Personal AI assistants directly communicating with third-party service agents across platforms, with cryptographic identity verification.
A purchase order flows from orchestration bot to policy-checking agent to reporting agent, mixing vendor and custom agents seamlessly.
A network of specialised research agents that autonomously negotiate protocols and coordinate on complex analytical tasks.
AI mechanics use MCP for diagnostic tools and repair manuals, while using A2A to communicate with parts suppliers and billing agents.
The Convergence: Using Protocols Together
The most sophisticated enterprise deployments will use multiple protocols together. Think of it as a layered architecture:
- MCP provides the tool and context integration layer - how individual agents connect to the external world
- A2A/ACP provides the collaboration layer - how agents work together within an organisation
- ANP provides the internet layer - how agents communicate across organisational boundaries
- AGORA provides the adaptive layer - enabling emergent coordination when rigid protocols don't fit
A typical enterprise deployment might use ACP for local real-time coordination, A2A for cloud-based orchestration, MCP for tool access, and ANP for cross-organisational agent networks - each protocol handling what it does best.

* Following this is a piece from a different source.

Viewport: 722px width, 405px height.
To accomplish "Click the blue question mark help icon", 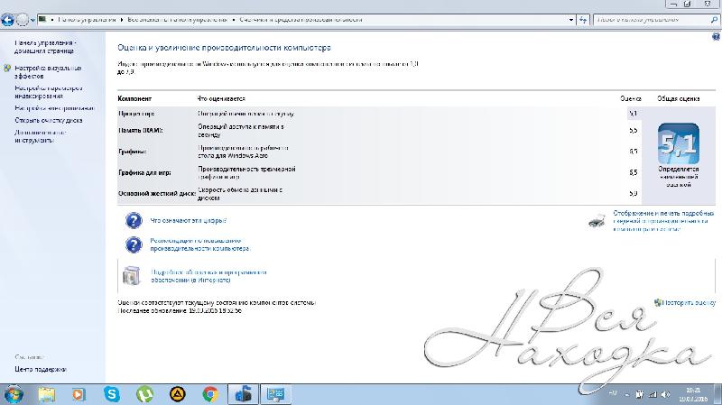I will click(x=134, y=219).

The Katonic Approach: Protocol-Agnostic Agent Platform
At Katonic AI, we've built our platform to embrace this multi-protocol future. Our MCP Gateway supports 240+ verified MCP servers, while our agent orchestration layer can coordinate agents regardless of their underlying communication protocol.
Making the Right Choice for Your Organisation
The decision of which protocol to use isn't about picking a winner - it's about understanding which layer of the integration stack you're working on:
- If you're building a single AI assistant that needs tool access → Start with MCP
- If you're orchestrating multiple agents within your enterprise → Consider A2A
- If you need decentralised, cross-platform agent networks → Evaluate ANP
- If you need multimodal, streaming-capable messaging → ACP (now part of A2A) is worth exploring
- If you want agents to self-organise and adapt → AGORA's natural language approach may fit
As the protocols mature and consolidate (like the ACP-A2A merger), expect clearer standards to emerge. The good news? Building on any of these open standards protects you from vendor lock-in and positions you well for the multi-agent future.
Looking Ahead
Industry analysts argue that multi-agent systems could become the next layer of IT infrastructure. Standards like A2A and MCP are emerging as the "HTTP of agents," providing common ground for discovery, messaging, and security. Organisations that invest in understanding these protocols now will be best positioned to leverage the agentic revolution.